→ **Page text**:
Elastic Net: when features are correlated and you want both sparsity and group stability. The safe middle ground.

from sklearn.linear_model import Ridge, Lasso, ElasticNet

# Ridge (L2)
model = Ridge(alpha=1.0).fit(X, y)

# Lasso (L1)
model = Lasso(alpha=1.0).fit(X, y)

# Elastic Net
model = ElasticNet(alpha=1.0, l1_ratio=0.5).fit(X, y)

/ FAQ

What is the difference between L1 and L2 regularization?

L2 regularization (Ridge) adds a penalty of λΣwᵢ² to the loss. It shrinks all weights toward zero but never sets them exactly to zero. L1 regularization (Lasso) adds λΣ|wᵢ|. It can drive weights to exactly zero, performing automatic feature selection. The difference comes from the geometry of their constraint regions: L2's circle has no corners, while L1's diamond has corners on the axes where weights are zero.

Is L1 regularization the same as L1 loss?

No. They use the same mathematical norm (absolute value) but apply it to different things. L1 loss (MAE) measures prediction errors: Σ|yᵢ - ŷᵢ|. L1 regularization (Lasso) penalizes weight magnitudes: λΣ|wⱼ|. You can combine any loss function with any regularization. The 'L1' and 'L2' refer to the norm used, not the application.

Why does Lasso produce sparse weights?

The L1 constraint region is a diamond (in 2D) or cross-polytope (in higher dimensions). When you minimize a smooth loss function subject to this constraint, the optimum tends to land at a corner of the diamond. Corners sit on coordinate axes, which means one or more weights are exactly zero. The L2 constraint region is a sphere with no corners, so the optimum almost never lands on an axis.

What is Elastic Net?

Elastic Net combines L1 and L2 regularization: α·λΣ|wⱼ| + (1-α)·λΣwⱼ². The mixing parameter α controls the balance. At α=1 it is pure Lasso; at α=0 it is pure Ridge. Elastic Net gets Lasso's sparsity with Ridge's stability, particularly useful when features are correlated (Lasso tends to pick one arbitrarily; Elastic Net keeps groups together).

What is the Bayesian interpretation of regularization?

L2 regularization is equivalent to placing a Gaussian prior on the weights (centered at zero). L1 regularization is equivalent to a Laplace prior (sharper peak at zero, heavier tails). The regularization strength λ controls how tight the prior is. This connection is derived through MAP estimation: maximizing the posterior is equivalent to minimizing the loss plus the regularization penalty.

→ **Requests**:
**a)** Based on the regularization FAQ, decide whether each statement agrees with it: (i) L2 regularization can set weights exactly to zero; (ii) at α=1, Elastic Net is pure Lasso; (iii) L1 regularization is equivalent to a Gaussian prior. Answer yes or no for each and quote the deciding words.
**b)** Repeat the regularization FAQ word for word between "No. They use" and "is Elastic Net?", inclusive.
**c)** According to the regularization FAQ, what does the regularization strength λ control in the Bayesian interpretation?

Page and screen pointing data
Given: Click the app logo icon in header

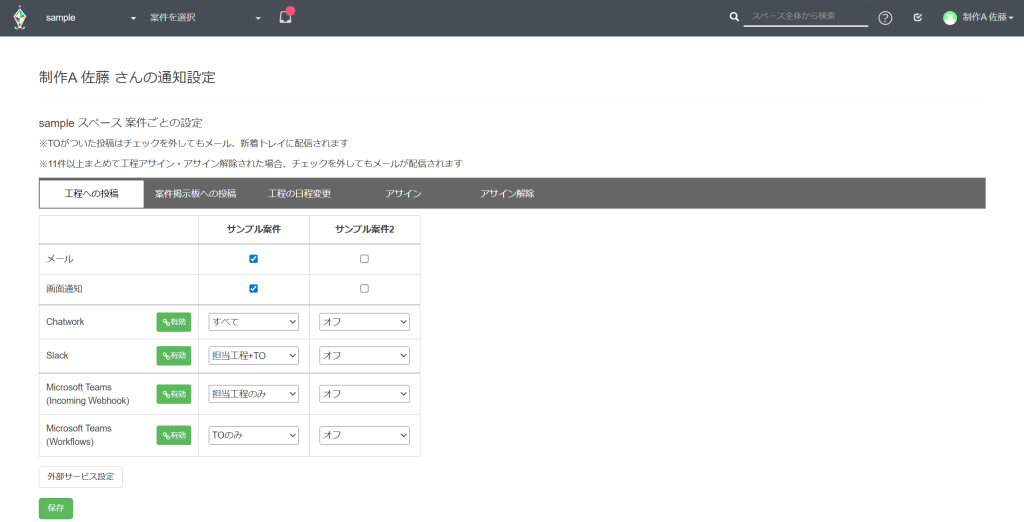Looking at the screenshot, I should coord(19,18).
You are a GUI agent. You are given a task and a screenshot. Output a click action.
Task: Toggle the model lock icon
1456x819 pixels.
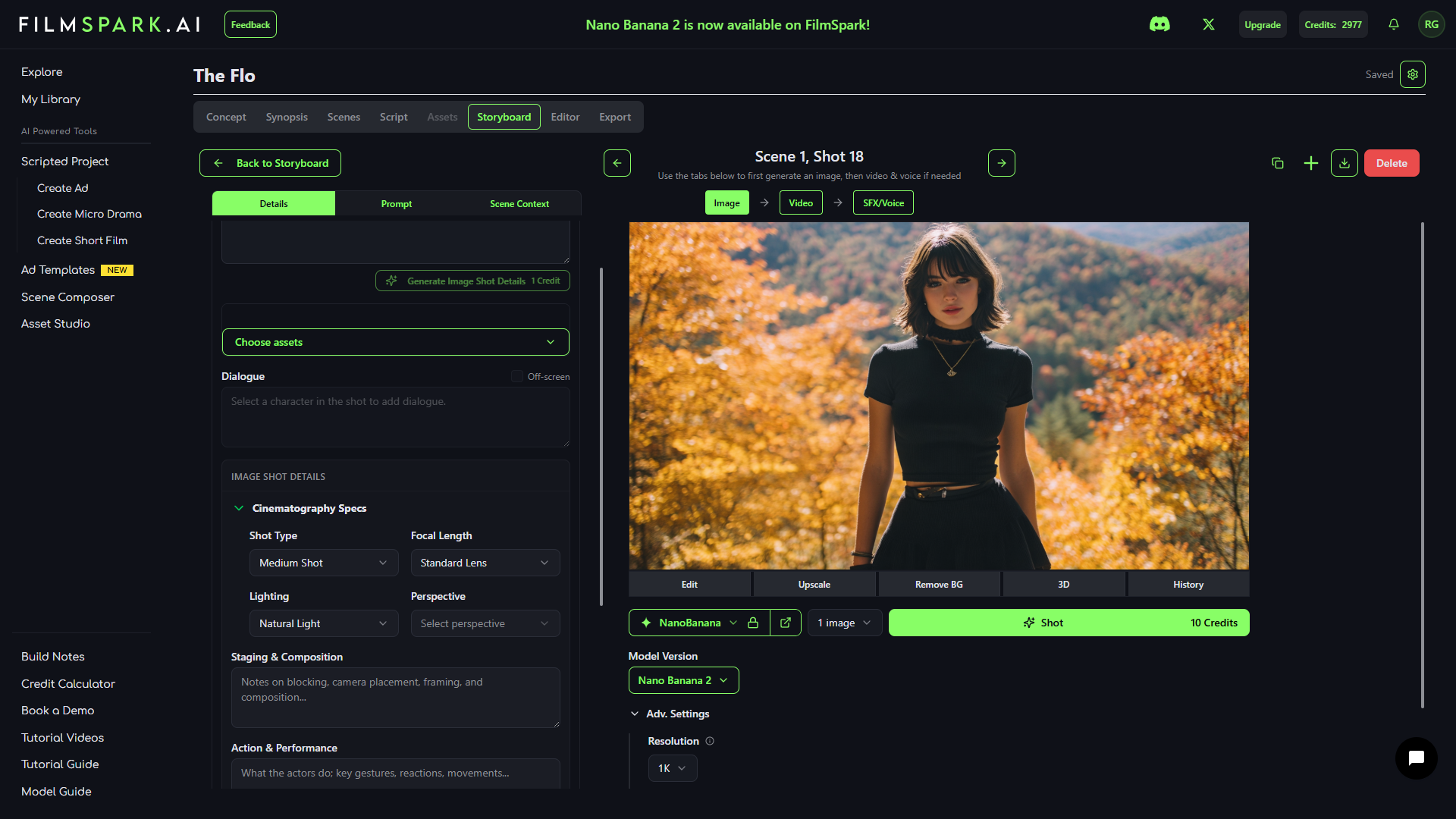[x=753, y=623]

→ **Per-task outputs**:
**a)**
(i) No: "It shrinks all weights toward zero but never sets them exactly to zero."
(ii) Yes: "At α=1 it is pure Lasso"
(iii) No: "L1 regularization is equivalent to a Laplace prior"

**b)**
No. They use the same mathematical norm (absolute value) but apply it to different things. L1 loss (MAE) measures prediction errors: Σ|yᵢ - ŷᵢ|. L1 regularization (Lasso) penalizes weight magnitudes: λΣ|wⱼ|. You can combine any loss function with any regularization. The 'L1' and 'L2' refer to the norm used, not the application.

Why does Lasso produce sparse weights?

The L1 constraint region is a diamond (in 2D) or cross-polytope (in higher dimensions). When you minimize a smooth loss function subject to this constraint, the optimum tends to land at a corner of the diamond. Corners sit on coordinate axes, which means one or more weights are exactly zero. The L2 constraint region is a sphere with no corners, so the optimum almost never lands on an axis.

What is Elastic Net?

**c)** It controls how tight the prior is.